Segment Start: DATA TO PROCESS
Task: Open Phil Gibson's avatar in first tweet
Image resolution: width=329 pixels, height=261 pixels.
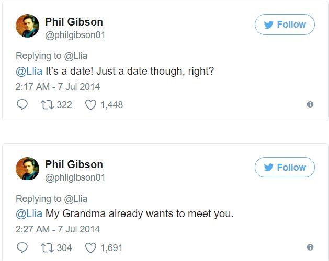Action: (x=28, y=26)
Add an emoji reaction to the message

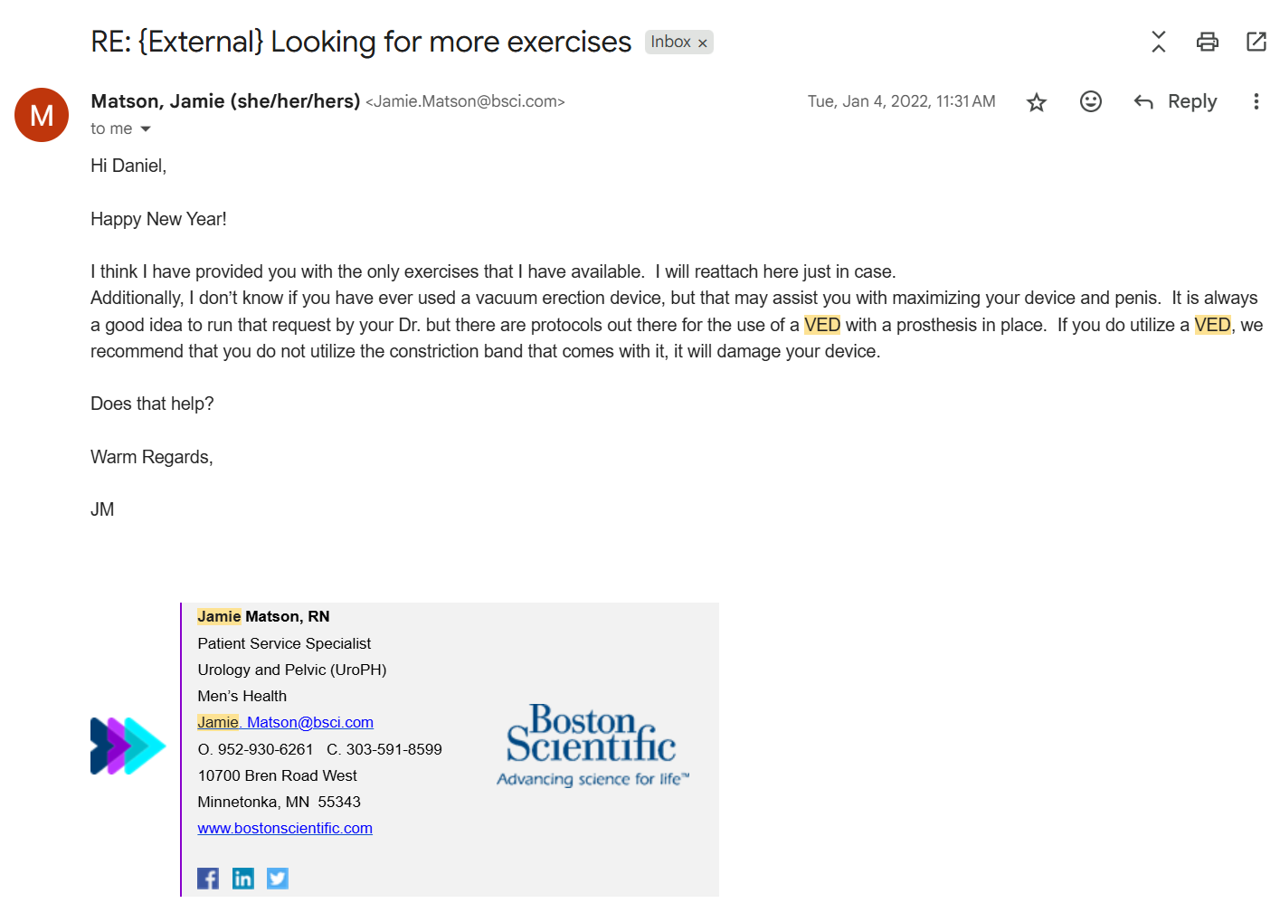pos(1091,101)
Segment End: DATA TO PROCESS
Segment Start: DATA TO PROCESS
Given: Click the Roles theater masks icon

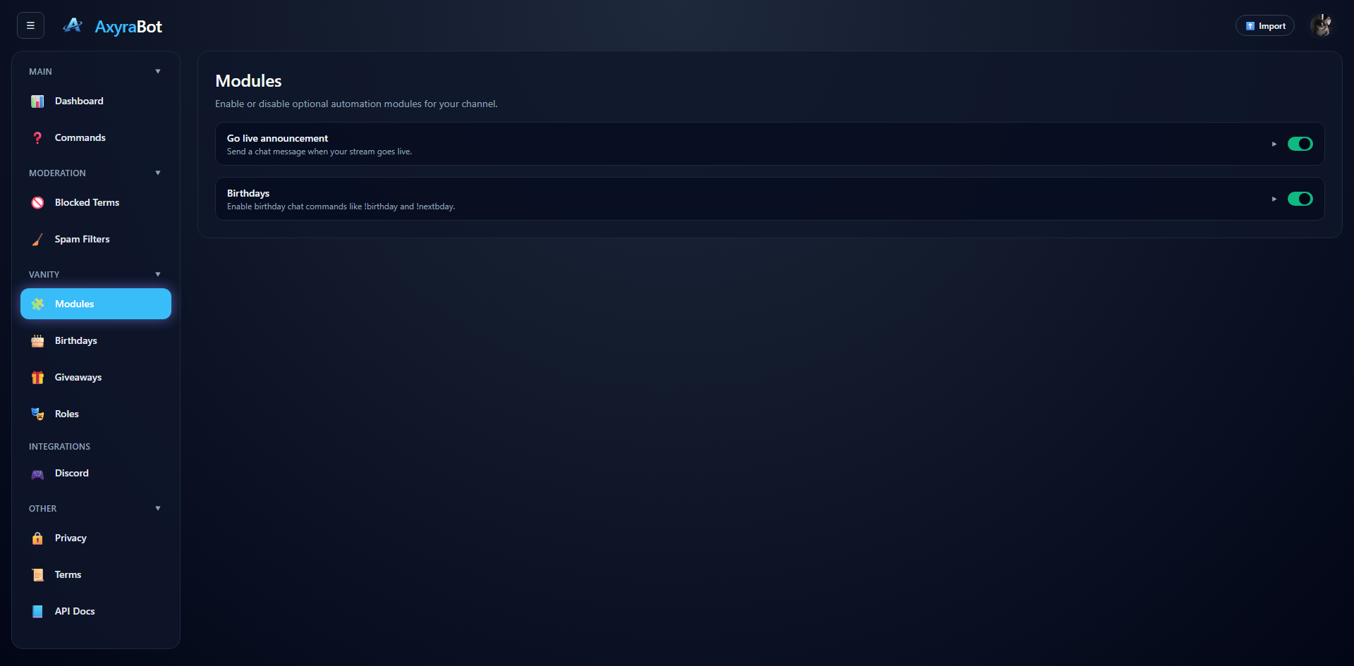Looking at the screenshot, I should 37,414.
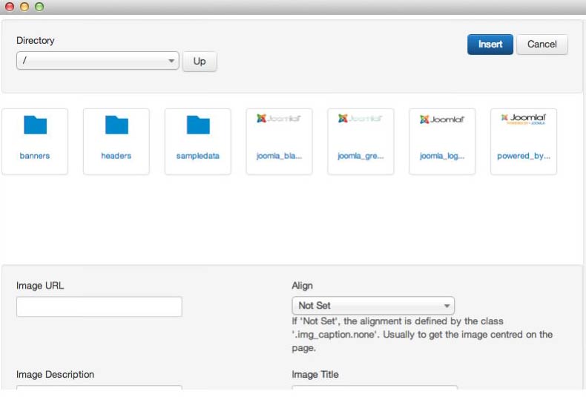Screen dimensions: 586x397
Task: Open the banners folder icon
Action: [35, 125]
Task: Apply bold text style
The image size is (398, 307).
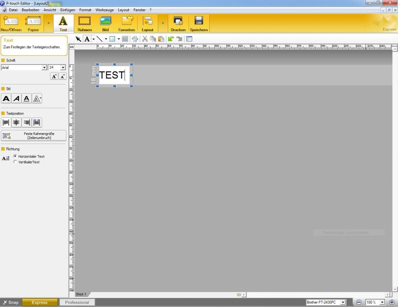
Segment End: DATA TO PROCESS
WORK INSTRUCTION — Could you restate word for word the lines above from the one containing "Task: Apply bold text style" through the one containing "The image size is (398, 307).", both included, and nothing else?

EXERCISE RESULT —
Task: Apply bold text style
The image size is (398, 307).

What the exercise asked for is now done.